Welches Projekt würden Sie derzeit gern hervorheben?

Da fallen mir sofort alle Projekte ein und ich möchte nicht nur eines besonders hervorheben. In allen Projekten, die wir gemeinsam als INTERHOMES entwickeln, steckt das Herzblut und das Know-how von vielen, ganz unterschiedlichen Kollegen und Fachabteilungen. Alle sind gleichermaßen engagiert und brennen für das Thema Wohnen. Dadurch gelingt es uns immer wieder, ganz unterschiedliche Produkte für ganz unterschiedliche Zielgruppen zu entwickeln. Dabei halten wir die Balance zwischen hoher Verdichtung, Individualität und Kundennutzen. Und das trifft für alle Wohnanlagen zu, nicht nur für ein paar wenige.

Auf welches Ihrer Projekte sind Sie besonders stolz?

2016 wurde unsere Junior-Produktlinie „Starthomes“, und hier im Besonderen „Starthomes in Bremen-Arsten“ mit dem Fiabci Prix d‘ Excellence Sonderpreis 2016 für bezahlbares Wohnen ausgezeichnet. „Starthomes“ ist ein Leuchtturm in unserer Arbeit. Interdisziplinär entwickelt, bauen wir unter diesem Namen hochgradig standardisierte Reihenhäuser zu finanzierbaren Preisen. Und das äußerst erfolgreich. Wir begannen 2013 in Bremen, sind nun auch in Berlin und werden „Starthomes“ ebenso in anderen Ballungsräumen, in denen bezahlbarer Wohnraum knapp ist, positionieren.
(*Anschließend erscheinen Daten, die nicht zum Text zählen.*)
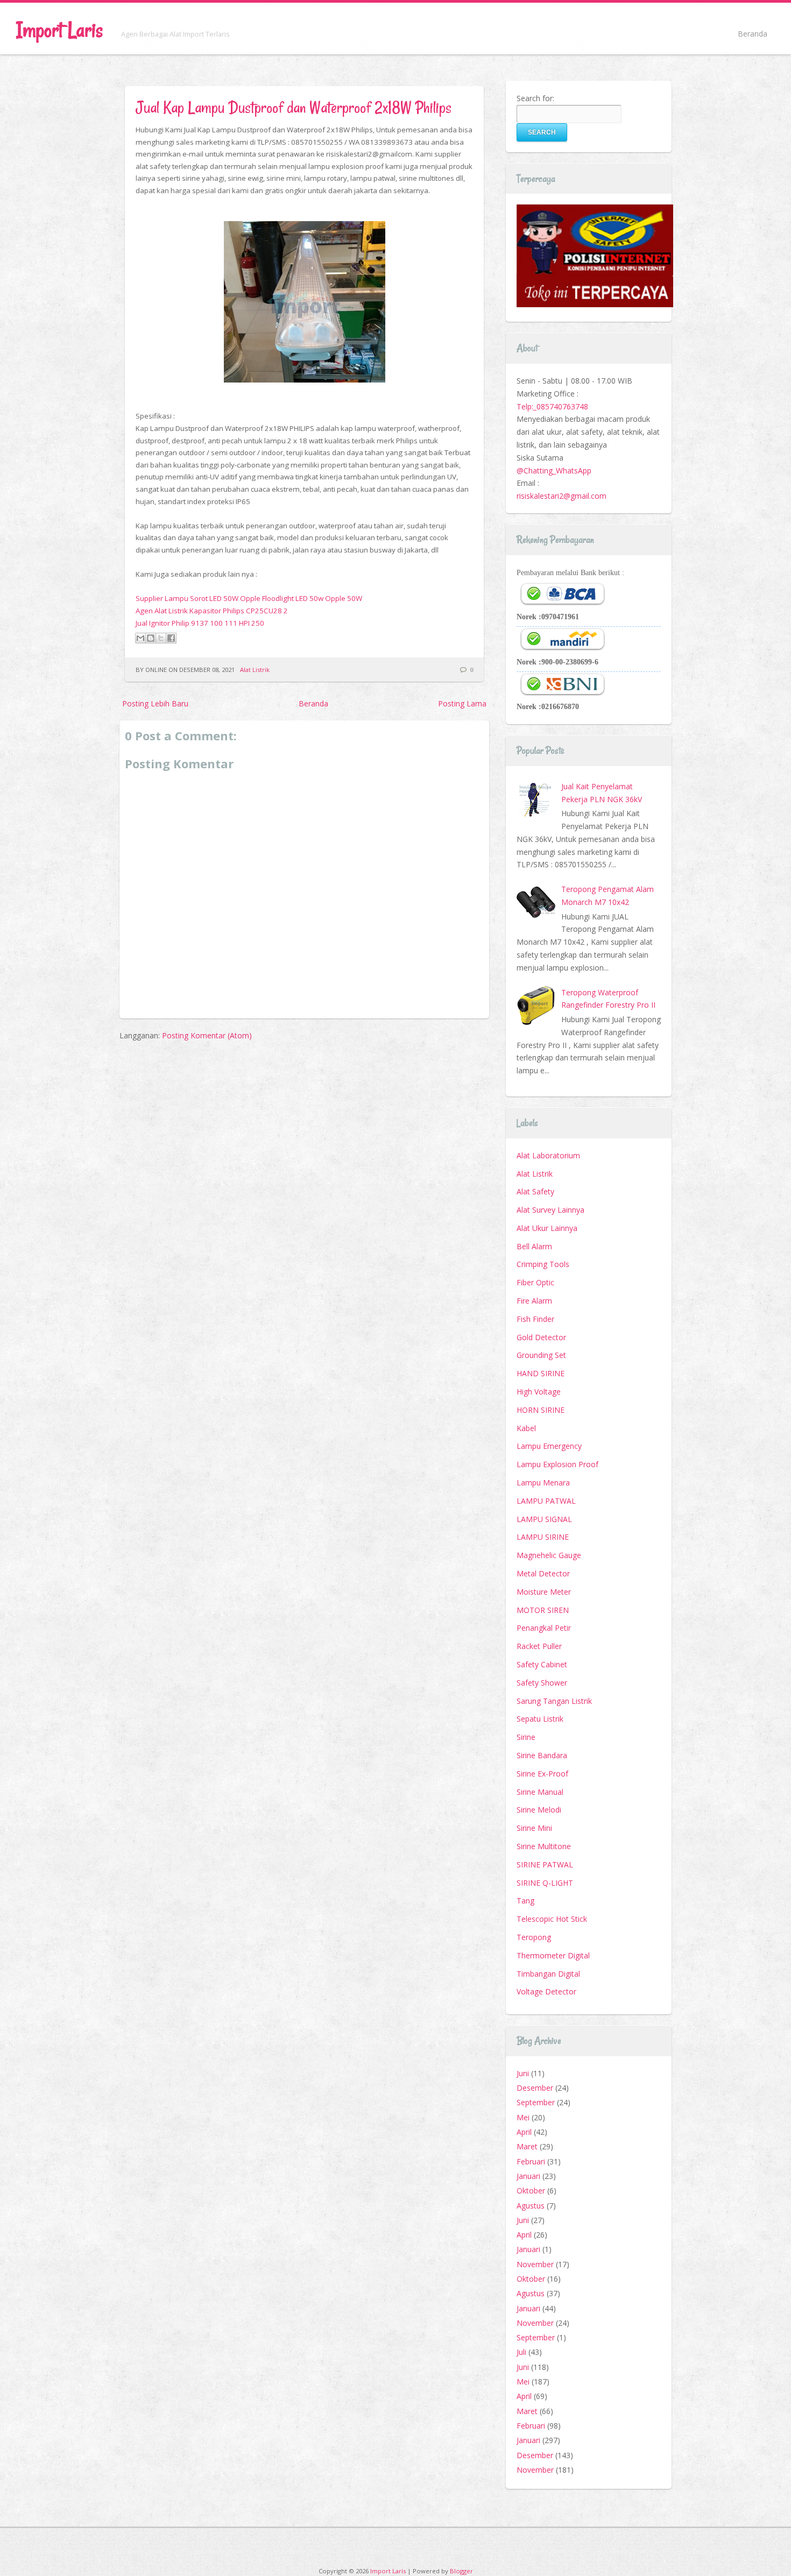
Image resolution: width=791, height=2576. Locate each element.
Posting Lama (462, 703)
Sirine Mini (534, 1828)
Mit „Starthomes“ haben wir gezeigt, dass preisgünstig nicht mit minderwertig gleichzusetzen ist, sondern ganz im Gegenteil besonders wertvoll für die Stadtentwicklung und die Menschen ist, die ein eigenes Haus kaufen möchten. Darauf bin ich stolz, weil hier eine Idee von vielen Fachleuten mit Nachdruck realisiert wurde.

Vor welchen aktuellen Herausforderungen steht Ihr Unternehmen?

Wir sehen derzeit zwei Herausforderungen. Zum einen haben wir es mit einer stetigen und sich dramatisch zuspitzenden Knappheit an Baugrundstücken zu tun. Zum anderen müssen wir uns damit auseinandersetzen, dass die Normen für den Neubau immer weiter verschärft werden, die Grundstücks- und Baupreise steigen, gleichwohl aber der Markt und die Bevölkerung bezahlbares Wohneigentum benötigt. Die Entwicklung von Baugrundstücken gelingt uns kaum noch allein, immer häufiger müssen Projektgesellschaften gegründet werden. Hat man diese Hürde genommen, muss man sehr viel Zeit aufwenden, bis die endgültige Baureife durch die Ämter bestätigt wird und kann dann erst mit dem Vertrieb und Bau beginnen. Das kostet uns sehr viel Zeit und hemmt den Neubau in Deutschland nicht unerheblich. Hier sehen wir dann die klassische Verbandsarbeit, womit sich der Kreis zu Ihrer ersten Frage schließt.